PROVIDED INFORMATION.
□ □ □ □ □ □ □

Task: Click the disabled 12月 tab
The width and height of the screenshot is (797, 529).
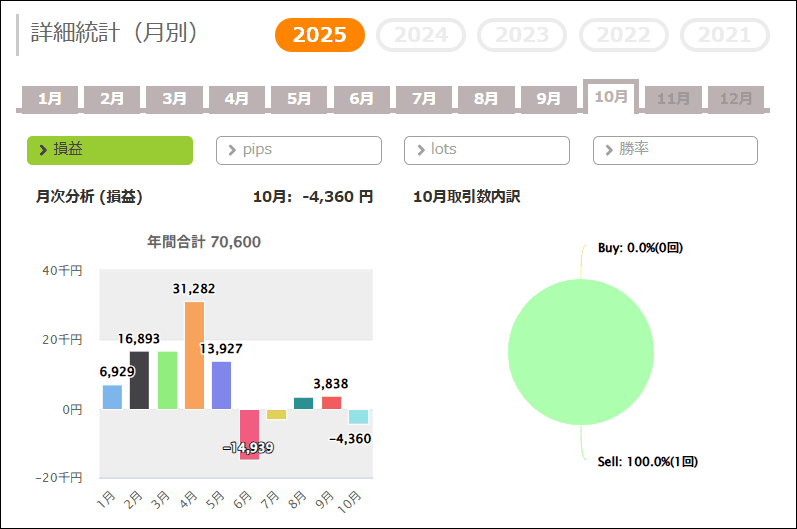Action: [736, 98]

□ □ □ □ □ □ □

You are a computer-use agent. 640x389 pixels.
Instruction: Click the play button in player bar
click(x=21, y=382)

□ □ □ □ □ □ □

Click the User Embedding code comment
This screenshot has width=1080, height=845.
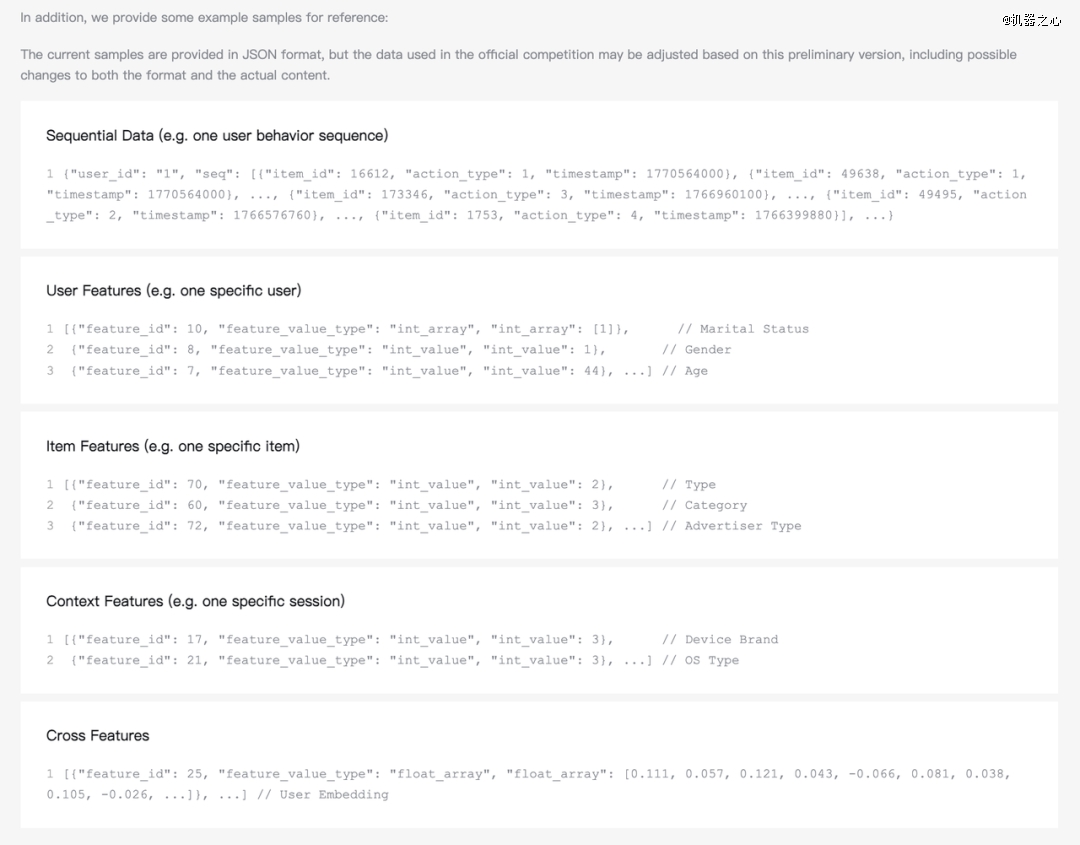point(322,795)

□ □ □ □ □ □ □

WHAT YOU NEED TO DO. Rewrite the listing lines starting at the one containing "You are a computer-use agent. 640x389 pixels." and ending at the one containing "click(x=21, y=382)" as a JSON list of strings, one string per line, with blank lines left out.

TASK SOLUTION.
[
  "You are a computer-use agent. 640x389 pixels.",
  "Instruction: Click the play button in player bar",
  "click(x=21, y=382)"
]